The things like creating a promo plan and things like that. Work through the kinks with that one. Now, if you’re more advanced, yeah, promoting two things in a very short period of time is totally doable.
But this is a mistake I just see so many people make. They’re like, okay, I’m going to do affiliate marketing. And what they think is promoting 20 things in 60 days is better than promoting three things in 60 days, and it’s usually not.
Now, I’m not saying you only need to promote one thing for 60 days. I’m saying promote one thing for a week or two and then move on to the next thing, and then the next thing.
The fourth mistake here is not paying attention to seasonal trends. Seasonal, what is the word I’m looking for? Ebbs and flows within product sales. Not paying attention to demands, not paying attention to just the trends that are going on that aren’t necessarily seasonal.
Every year we release an update. The Ultimate Guide to Holiday Affiliate Promotions. And I’ll link to that in the show notes.
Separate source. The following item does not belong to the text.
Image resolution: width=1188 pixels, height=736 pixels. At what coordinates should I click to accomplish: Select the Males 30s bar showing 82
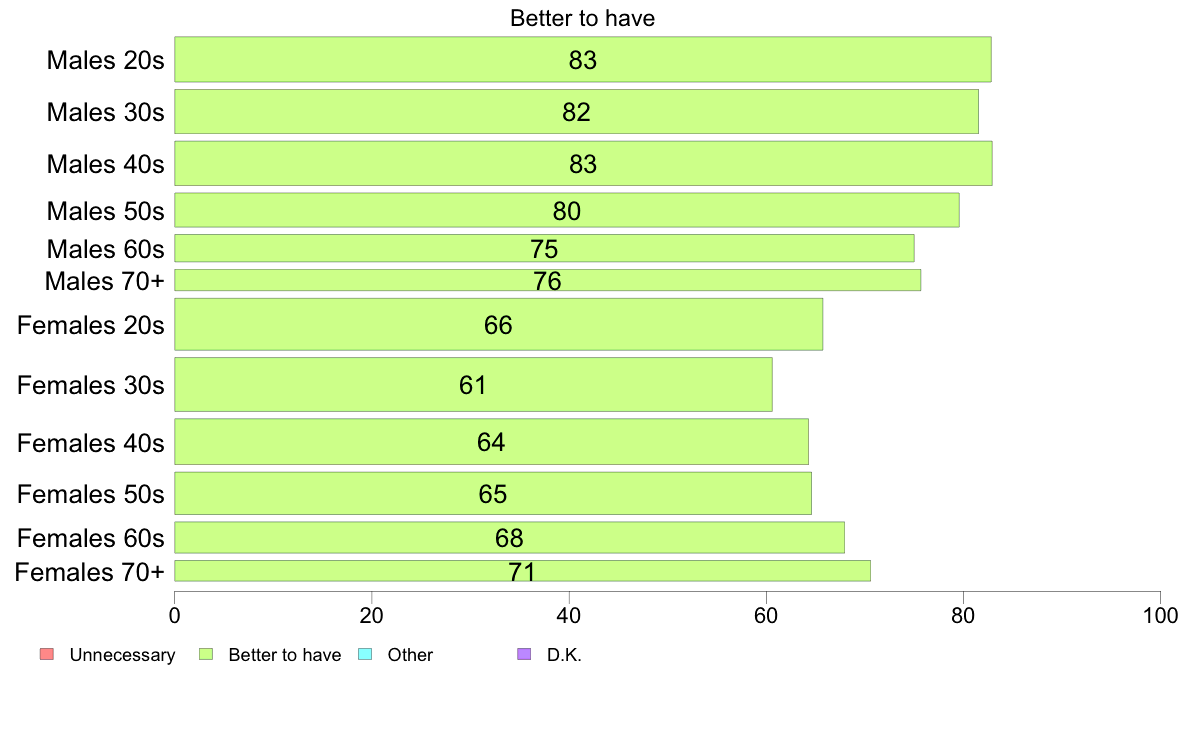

And this is specific to promoting things in the last five, six weeks of the year, when for some industries, that’s 50, 60, 70% of their sales. For people who are in niches where seasonal things matter more, that can make or break your entire year. And if you ignore those trends and if you ignore what’s going on, you end up ignoring those spikes in demands and commissions.
So pay attention. Are there any seasonal shifts? And then you want to tailor your content and promotions accordingly.
I always ask with clients whether we’re running their affiliate program or if I’m going to be promoting something as an affiliate, “Hey, are there any just bill built in spikes? And a lot of people will say, well, we’re pretty much even for eleven months out of the year, but we spike in January with New Year’s resolutions.”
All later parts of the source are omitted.